■ **GOAL**
Repeat the following lines word for word, leaving out the pictures.

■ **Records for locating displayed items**
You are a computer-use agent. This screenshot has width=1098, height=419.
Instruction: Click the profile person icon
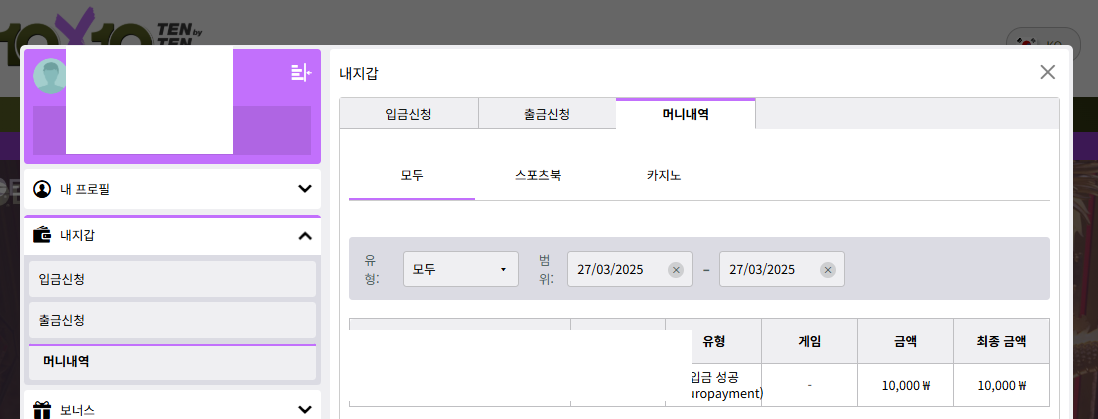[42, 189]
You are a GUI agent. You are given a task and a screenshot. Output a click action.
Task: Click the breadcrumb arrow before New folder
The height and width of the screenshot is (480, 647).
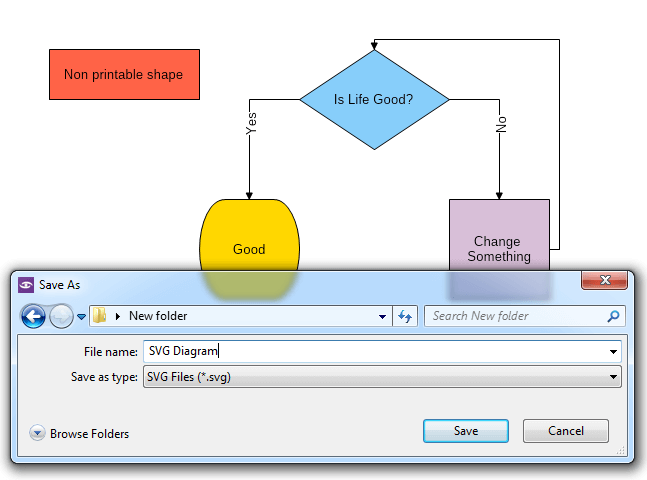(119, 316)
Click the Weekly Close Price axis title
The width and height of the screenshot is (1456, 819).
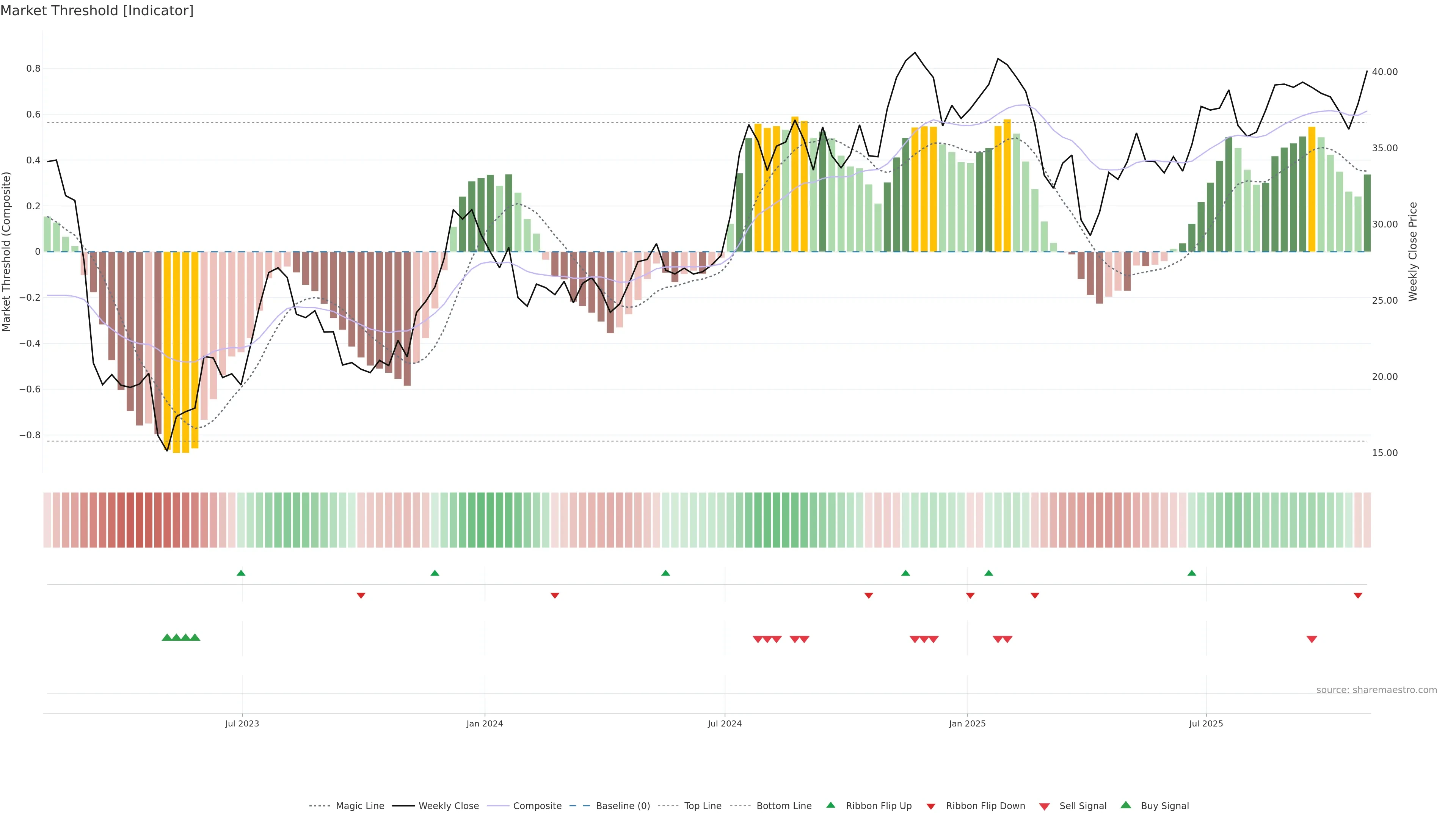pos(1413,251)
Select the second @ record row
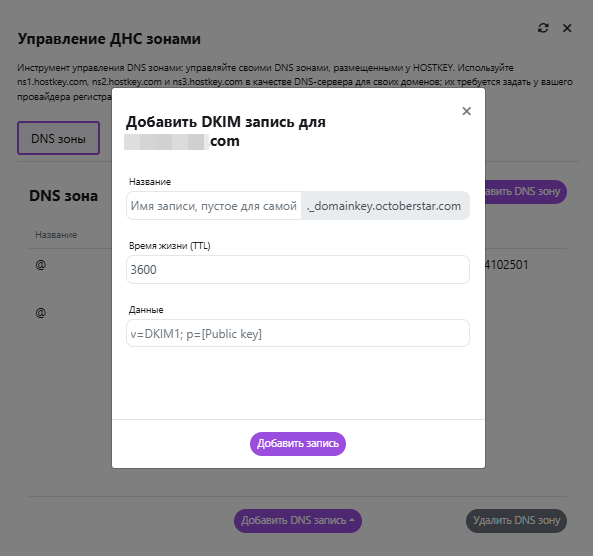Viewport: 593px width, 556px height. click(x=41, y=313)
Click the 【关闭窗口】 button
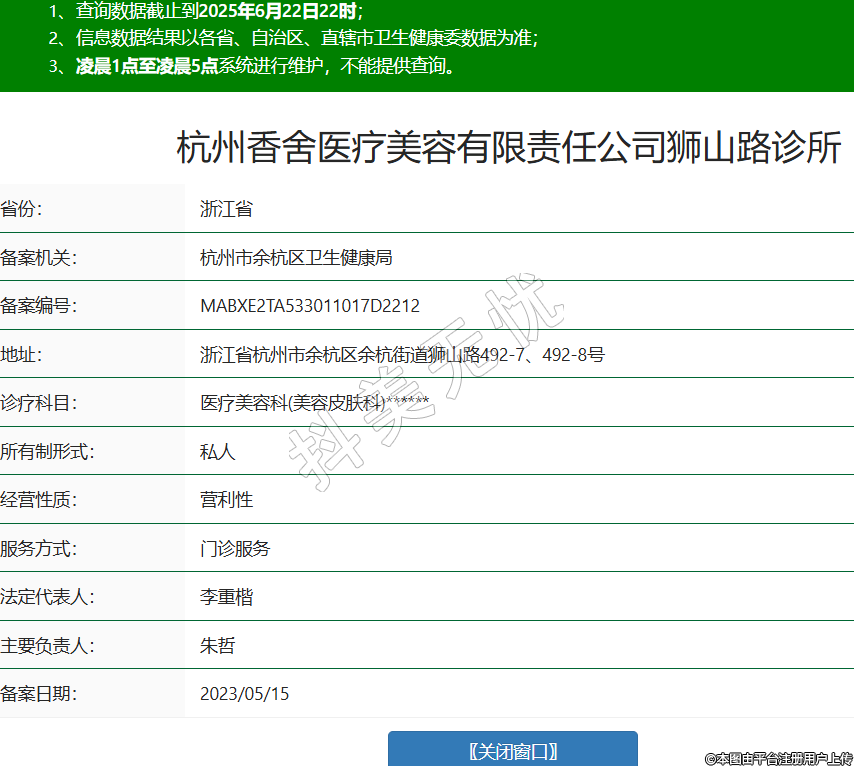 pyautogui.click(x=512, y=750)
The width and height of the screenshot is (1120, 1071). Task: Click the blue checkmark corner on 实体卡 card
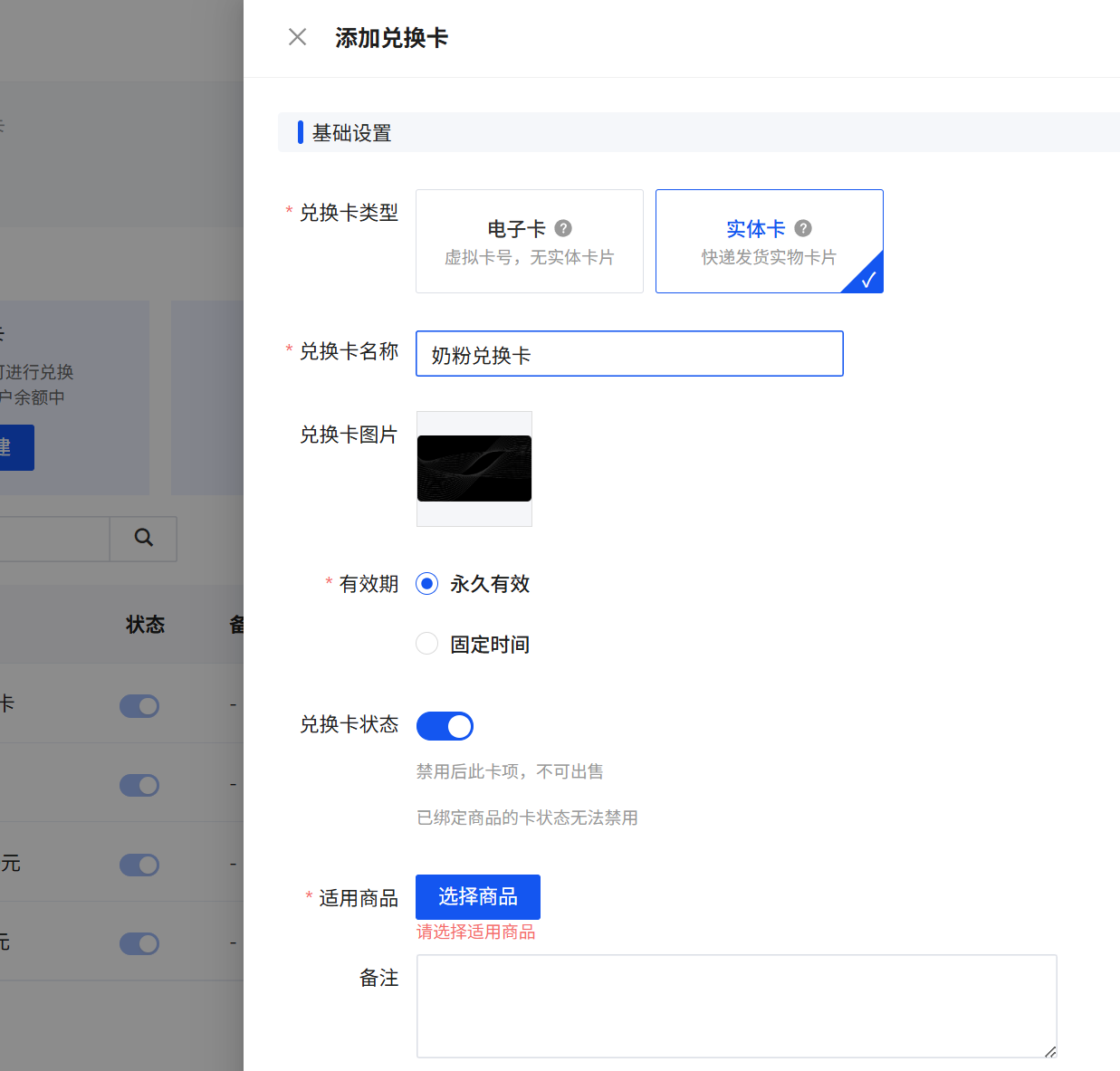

■ **WORKED SOLUTION**
You are a computer-use agent. This screenshot has width=1098, height=419.
Instruction: Click the profile person icon
[42, 189]
You are a GUI agent. You are given a task and a screenshot. Output a click action.
Task: Click the breadcrumb arrow before New folder
The height and width of the screenshot is (480, 647).
(119, 316)
Click the Weekly Close Price axis title
The width and height of the screenshot is (1456, 819).
pos(1413,251)
Select the second @ record row
Viewport: 593px width, 556px height. click(x=41, y=313)
Click the 【关闭窗口】 button
 pyautogui.click(x=512, y=750)
The width and height of the screenshot is (1120, 1071). Task: Click the blue checkmark corner on 实体卡 card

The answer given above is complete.